The Molecular Basis of Imidazolinone Herbicide Resistance in Arabidopsis Thaliana Var. Columbia.
Date of Award
Doctor of Philosophy (PhD)
Plant Pathology and Crop Physiology
Acetolactate synthase (ALS) is a key regulatory enzyme in the biosynthetic pathway of leucine, isoleucine, and valine. ALS is inhibited by four classes of structurally unrelated herbicides viz. sulfonylureas, imidazolinones, triazolopyrimidines, and pyrimidyl-oxy-benzoate. To understand the molecular basis of imidazolinone resistance, the ALS gene was isolated from an imazapyr-resistant mutant GH90 of Arabidopsis thaliana (Haughn and Somerville, 1990. Plant Physiol. 92:1081-1085).
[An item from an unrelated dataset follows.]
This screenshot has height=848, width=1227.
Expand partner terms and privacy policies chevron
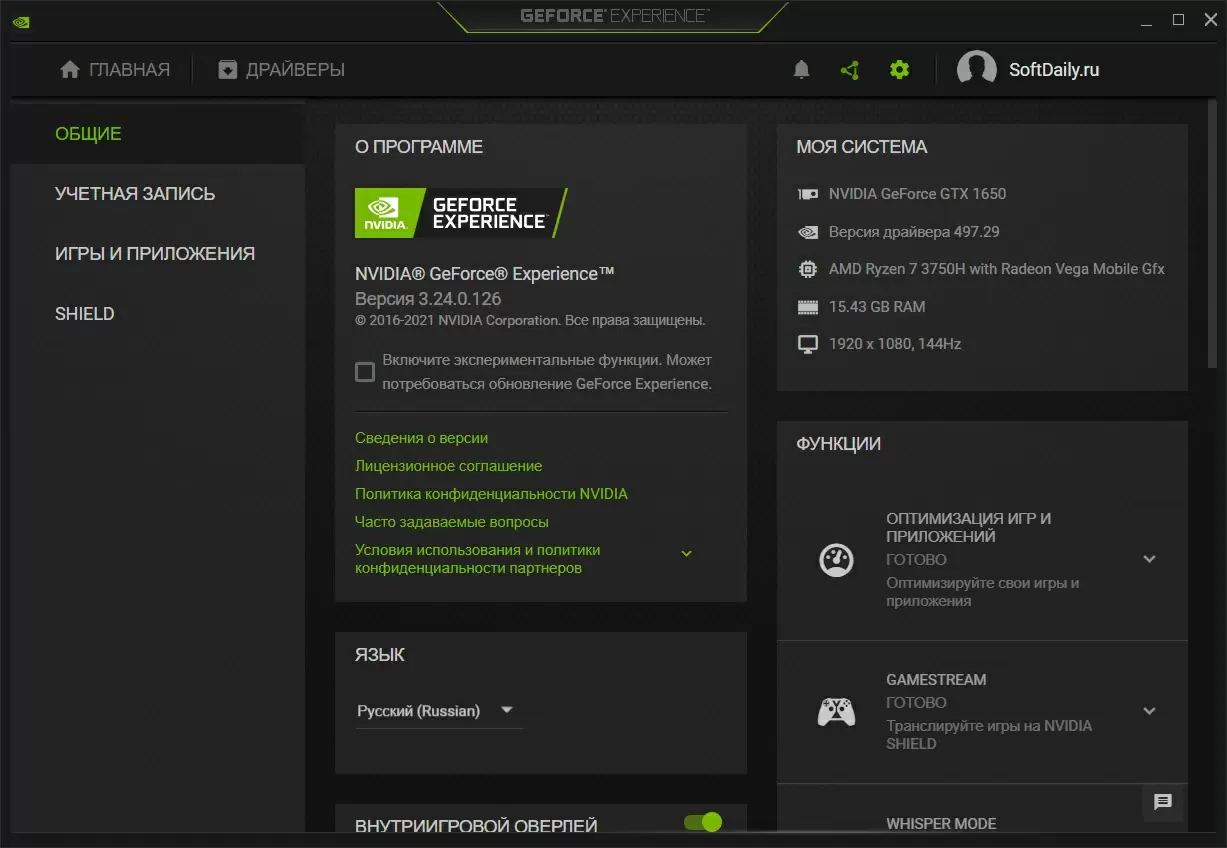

DNA sequence analysis of the mutant gene demonstrated a single point mutation from G to A at the 1958th nucleotide of the ALS coding sequence (Sathasivan et al., 1990. Nucl. Acids Res. 18:2188). This would result in serine to asparagine substitution at the 653rd amino acid, near the carboxyl terminal of matured ALS. The mutant ALS gene was introduced into tobacco using Agrobacterium-mediated transformation. The presence of the introduced ALS gene was confirmed by a southern hybridization analysis of transgenic plant DNA. Imidazolinone resistance of transformed calli and leaves of transgenic plants was 100 fold greater than that of wild type. The level of resistance of the ALS activity in vitro correlated with the amount of resistance in the leaves of transgenic plants. These results demonstrated that the single amino acid substitution from serine to asparagine at the 653rd amino acid near the carboxyl terminus of ALS is the molecular basis of imidazolinone herbicide resistance.
Sathasivan, Kanagasabapathi, "The Molecular Basis of Imidazolinone Herbicide Resistance in Arabidopsis Thaliana Var. Columbia." (1991). LSU Historical Dissertations and Theses. 5146.